Cheyenne Mountain Zoo has been considered a community treasure since it opened in 1926. Now the zoo sees hundreds of thousands of visitors every year.
“Unlike most zoos, Cheyenne Mountain Zoo doesn’t receive any tax support, so we rely on the generosity of the community to help us grow,” said Cheyenne Mountain Zoo President/CEO Bob Chastain. “We feel incredibly fortunate to be a part of such a tight-knit community that supports our mission and recognizes the value we provide.”
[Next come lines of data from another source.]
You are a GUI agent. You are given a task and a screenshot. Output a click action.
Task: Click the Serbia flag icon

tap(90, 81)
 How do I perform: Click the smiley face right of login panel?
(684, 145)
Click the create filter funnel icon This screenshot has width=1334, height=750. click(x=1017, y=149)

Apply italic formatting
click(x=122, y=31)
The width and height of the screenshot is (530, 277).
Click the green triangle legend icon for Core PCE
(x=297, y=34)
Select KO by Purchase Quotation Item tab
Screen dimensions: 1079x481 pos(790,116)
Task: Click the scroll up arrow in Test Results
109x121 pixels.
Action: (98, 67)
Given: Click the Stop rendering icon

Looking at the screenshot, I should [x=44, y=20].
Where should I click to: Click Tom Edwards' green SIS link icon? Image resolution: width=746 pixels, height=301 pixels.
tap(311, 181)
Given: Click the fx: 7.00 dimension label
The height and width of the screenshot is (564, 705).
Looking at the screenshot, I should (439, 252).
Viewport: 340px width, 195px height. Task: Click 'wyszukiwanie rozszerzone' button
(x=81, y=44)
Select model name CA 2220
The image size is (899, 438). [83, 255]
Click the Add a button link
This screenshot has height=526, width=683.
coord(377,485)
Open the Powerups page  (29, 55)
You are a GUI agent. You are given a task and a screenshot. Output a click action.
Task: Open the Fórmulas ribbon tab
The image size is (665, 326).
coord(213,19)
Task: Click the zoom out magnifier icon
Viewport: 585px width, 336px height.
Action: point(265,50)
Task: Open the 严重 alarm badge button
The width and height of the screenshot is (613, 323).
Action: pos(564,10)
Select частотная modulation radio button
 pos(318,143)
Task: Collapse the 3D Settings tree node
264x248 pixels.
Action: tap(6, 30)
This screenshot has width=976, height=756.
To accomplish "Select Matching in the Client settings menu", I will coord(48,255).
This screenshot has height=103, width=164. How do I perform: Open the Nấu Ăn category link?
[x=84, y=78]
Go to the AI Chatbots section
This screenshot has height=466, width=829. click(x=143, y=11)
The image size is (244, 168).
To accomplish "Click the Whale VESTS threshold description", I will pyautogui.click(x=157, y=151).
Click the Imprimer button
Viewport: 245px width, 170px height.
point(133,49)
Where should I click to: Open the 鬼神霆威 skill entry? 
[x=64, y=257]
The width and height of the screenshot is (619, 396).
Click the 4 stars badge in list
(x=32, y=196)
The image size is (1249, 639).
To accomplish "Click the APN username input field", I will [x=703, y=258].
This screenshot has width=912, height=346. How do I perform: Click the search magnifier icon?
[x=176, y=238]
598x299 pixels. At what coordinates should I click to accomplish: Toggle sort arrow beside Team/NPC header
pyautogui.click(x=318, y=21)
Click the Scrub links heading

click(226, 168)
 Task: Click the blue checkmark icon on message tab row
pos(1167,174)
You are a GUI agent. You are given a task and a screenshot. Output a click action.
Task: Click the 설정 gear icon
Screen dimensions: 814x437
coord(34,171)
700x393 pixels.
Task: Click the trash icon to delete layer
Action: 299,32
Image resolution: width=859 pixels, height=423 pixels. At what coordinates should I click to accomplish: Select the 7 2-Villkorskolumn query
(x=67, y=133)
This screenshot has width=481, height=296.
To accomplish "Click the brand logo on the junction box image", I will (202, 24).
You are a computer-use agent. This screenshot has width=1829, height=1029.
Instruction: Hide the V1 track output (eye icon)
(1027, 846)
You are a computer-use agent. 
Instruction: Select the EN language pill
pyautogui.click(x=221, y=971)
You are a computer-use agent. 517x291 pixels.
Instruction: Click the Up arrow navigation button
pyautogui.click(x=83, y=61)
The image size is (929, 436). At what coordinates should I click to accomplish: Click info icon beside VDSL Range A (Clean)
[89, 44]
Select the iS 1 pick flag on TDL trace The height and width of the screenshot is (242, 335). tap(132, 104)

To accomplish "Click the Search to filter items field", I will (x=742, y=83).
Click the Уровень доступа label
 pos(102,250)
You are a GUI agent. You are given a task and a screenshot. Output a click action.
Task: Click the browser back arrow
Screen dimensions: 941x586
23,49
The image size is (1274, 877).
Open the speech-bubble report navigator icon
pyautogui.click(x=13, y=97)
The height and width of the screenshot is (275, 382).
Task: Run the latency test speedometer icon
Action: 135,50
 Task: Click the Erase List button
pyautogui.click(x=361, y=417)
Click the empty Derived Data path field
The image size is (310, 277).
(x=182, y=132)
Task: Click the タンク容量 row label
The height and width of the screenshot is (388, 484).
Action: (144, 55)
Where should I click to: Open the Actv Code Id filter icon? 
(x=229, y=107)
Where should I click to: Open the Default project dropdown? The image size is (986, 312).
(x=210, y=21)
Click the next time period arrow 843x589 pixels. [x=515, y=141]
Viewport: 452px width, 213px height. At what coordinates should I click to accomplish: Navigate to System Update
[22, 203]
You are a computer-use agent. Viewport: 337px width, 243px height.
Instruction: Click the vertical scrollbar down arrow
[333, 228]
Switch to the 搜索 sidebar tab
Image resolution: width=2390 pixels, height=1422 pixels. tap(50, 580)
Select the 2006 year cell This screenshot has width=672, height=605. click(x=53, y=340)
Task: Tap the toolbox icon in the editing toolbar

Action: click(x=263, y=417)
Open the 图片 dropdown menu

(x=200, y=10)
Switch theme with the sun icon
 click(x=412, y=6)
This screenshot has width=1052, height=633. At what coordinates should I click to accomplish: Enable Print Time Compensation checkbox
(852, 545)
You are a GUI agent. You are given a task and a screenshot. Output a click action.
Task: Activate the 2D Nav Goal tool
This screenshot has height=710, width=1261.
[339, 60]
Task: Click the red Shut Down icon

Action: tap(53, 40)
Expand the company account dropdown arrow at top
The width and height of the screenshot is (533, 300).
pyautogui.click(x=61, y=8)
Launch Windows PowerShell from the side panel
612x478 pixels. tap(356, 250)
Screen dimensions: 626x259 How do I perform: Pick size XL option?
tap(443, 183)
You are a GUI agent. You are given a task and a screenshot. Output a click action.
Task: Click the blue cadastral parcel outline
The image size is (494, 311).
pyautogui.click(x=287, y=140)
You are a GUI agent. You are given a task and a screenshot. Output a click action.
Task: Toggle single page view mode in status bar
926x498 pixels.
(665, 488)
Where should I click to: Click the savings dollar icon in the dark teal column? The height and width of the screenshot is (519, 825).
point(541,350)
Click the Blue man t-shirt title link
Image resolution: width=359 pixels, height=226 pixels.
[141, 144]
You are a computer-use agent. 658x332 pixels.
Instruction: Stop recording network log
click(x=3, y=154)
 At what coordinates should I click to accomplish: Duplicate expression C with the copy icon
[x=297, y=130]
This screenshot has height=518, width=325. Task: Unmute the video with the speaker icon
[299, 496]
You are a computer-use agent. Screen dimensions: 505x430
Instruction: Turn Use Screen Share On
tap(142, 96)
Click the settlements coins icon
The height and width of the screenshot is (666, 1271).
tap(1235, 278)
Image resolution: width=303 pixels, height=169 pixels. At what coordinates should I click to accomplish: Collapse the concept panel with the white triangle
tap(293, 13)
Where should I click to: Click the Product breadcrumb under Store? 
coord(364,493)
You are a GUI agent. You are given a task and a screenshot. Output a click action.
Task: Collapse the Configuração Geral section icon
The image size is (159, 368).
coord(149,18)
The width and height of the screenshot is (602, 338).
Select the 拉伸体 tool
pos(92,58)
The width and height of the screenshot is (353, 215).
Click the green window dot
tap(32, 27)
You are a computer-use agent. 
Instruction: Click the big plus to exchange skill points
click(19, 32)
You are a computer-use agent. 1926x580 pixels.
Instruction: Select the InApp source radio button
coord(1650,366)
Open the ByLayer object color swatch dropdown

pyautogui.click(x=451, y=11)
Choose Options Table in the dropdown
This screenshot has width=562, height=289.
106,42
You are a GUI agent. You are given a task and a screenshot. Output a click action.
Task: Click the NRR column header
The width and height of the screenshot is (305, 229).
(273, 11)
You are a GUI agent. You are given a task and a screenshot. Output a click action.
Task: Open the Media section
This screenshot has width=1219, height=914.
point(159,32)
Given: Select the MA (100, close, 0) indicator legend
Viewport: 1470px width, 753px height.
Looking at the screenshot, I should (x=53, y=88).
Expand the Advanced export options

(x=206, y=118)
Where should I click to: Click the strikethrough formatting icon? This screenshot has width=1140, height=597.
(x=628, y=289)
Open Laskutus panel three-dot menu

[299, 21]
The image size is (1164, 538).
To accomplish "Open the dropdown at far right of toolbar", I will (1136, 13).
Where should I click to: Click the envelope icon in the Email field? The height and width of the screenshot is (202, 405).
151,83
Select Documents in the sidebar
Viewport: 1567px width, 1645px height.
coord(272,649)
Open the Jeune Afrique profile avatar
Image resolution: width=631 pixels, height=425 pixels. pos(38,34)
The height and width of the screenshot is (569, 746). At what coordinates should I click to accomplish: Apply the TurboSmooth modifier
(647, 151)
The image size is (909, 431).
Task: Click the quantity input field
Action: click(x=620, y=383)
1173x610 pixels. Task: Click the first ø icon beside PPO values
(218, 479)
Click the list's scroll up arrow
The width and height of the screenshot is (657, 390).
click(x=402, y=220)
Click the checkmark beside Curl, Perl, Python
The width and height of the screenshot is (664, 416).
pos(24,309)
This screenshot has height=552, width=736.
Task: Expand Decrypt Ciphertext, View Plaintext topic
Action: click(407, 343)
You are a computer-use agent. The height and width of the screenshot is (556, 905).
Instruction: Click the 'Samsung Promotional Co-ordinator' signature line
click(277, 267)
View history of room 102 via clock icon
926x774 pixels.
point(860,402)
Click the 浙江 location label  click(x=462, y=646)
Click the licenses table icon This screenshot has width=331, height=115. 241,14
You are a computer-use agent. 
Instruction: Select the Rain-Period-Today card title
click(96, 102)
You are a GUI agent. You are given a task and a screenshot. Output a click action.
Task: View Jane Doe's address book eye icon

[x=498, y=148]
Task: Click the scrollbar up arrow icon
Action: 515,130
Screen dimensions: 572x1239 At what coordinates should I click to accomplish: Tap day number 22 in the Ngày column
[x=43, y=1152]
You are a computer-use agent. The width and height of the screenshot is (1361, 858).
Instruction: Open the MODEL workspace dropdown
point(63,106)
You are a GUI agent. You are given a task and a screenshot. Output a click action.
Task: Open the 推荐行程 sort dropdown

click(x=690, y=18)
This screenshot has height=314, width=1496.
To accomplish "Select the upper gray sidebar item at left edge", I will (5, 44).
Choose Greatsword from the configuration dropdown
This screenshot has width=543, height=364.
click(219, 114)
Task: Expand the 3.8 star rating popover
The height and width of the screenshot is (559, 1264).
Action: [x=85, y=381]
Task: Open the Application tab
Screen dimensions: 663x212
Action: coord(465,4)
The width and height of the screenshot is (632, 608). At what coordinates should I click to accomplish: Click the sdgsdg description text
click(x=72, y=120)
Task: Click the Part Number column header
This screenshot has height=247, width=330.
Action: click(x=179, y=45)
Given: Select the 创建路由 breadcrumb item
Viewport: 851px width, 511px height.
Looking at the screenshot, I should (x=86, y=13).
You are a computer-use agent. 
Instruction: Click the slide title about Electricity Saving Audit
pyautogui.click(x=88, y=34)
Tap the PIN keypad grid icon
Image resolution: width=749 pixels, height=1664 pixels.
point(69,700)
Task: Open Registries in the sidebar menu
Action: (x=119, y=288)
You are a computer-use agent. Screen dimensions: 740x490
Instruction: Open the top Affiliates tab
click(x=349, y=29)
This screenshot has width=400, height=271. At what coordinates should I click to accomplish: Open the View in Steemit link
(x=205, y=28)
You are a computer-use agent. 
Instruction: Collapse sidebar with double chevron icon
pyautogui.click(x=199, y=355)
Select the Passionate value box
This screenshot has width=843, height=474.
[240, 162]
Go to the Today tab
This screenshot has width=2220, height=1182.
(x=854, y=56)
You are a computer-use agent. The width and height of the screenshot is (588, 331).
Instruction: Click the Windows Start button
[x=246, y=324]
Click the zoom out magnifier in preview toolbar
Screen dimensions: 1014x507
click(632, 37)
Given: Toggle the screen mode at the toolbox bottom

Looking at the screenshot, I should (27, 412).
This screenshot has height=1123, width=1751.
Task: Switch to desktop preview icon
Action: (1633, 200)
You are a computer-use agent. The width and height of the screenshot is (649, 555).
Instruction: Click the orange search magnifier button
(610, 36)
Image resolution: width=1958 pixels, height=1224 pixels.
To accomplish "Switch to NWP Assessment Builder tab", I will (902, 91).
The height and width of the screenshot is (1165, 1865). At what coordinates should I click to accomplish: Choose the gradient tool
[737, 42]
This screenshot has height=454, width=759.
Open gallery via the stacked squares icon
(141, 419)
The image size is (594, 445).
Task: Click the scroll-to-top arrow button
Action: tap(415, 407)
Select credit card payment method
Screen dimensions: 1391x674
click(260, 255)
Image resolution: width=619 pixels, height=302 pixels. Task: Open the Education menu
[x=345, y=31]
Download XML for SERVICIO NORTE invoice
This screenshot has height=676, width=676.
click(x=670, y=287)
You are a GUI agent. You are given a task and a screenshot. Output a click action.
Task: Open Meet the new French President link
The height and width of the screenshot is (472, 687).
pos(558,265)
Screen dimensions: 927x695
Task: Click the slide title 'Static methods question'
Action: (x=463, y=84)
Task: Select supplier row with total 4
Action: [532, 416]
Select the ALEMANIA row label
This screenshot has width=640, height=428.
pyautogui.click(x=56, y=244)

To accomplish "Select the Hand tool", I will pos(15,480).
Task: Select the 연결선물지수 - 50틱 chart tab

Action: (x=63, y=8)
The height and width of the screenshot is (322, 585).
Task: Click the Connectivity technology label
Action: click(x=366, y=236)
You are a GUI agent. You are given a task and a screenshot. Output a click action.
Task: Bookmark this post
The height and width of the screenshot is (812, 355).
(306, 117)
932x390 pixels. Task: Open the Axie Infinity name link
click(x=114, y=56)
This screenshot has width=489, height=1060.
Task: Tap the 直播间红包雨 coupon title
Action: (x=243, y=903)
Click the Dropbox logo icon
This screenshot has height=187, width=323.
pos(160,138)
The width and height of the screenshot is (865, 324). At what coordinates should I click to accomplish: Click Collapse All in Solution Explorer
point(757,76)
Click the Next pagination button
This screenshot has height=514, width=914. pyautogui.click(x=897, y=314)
Cheyenne Mountain Zoo would also like to thank the following foundations for their generous gifts of $25,000 or more to Encounter Africa:
The Mary K. Chapman Foundation
Gates Family Foundation
Harold W. and Mary Louise Shaw Foundation
Kirkpatrick Family Fund
Luther T. McCauley Charitable Trust
H. Chase Stone Trust
The Joseph Henry Edmondson Foundation
The William H. Donner Foundation and The Donner Fund of the Pikes
Peak Community Foundation
E.L. and Thelma Gaylord Foundation
The Jeffrey and Janet Quay Charitable Foundation
Encounter Africa will provide new homes for Cheyenne Mountain Zoo’s African elephants and lions, as well as bring the majestic black rhinoceros back to the zoo. Construction is currently underway on phase two, the outdoor exhibit space.
Encounter Africa Construction Update
Phase 1: Elephant Barn
Cheyenne Mountain Zoo’s herd of four female elephants moved into their brand new barn in the fall of 2011. Because the area surrounding the new barn is a construction zone, the elephants are currently off exhibit to the general public until the second phase is complete.
Phase 2: Outdoor Exhibit
Cheyenne Mountain Zoo’s old elephant barn was demolished in the fall of 2011 and crews are now focusing on the outdoor elephant and meerkat exhibits, including mud wallows, a waterfall, and a bush plane cantilevered from the top of the exhibit for guest viewing. The critically endangered black rhinoceros will also be added to the collection.
Phase 3: Lion Exhibit
Cheyenne Mountain Zoo’s pride of African lions will move across the street from their current home to a larger exhibit in Encounter Africa.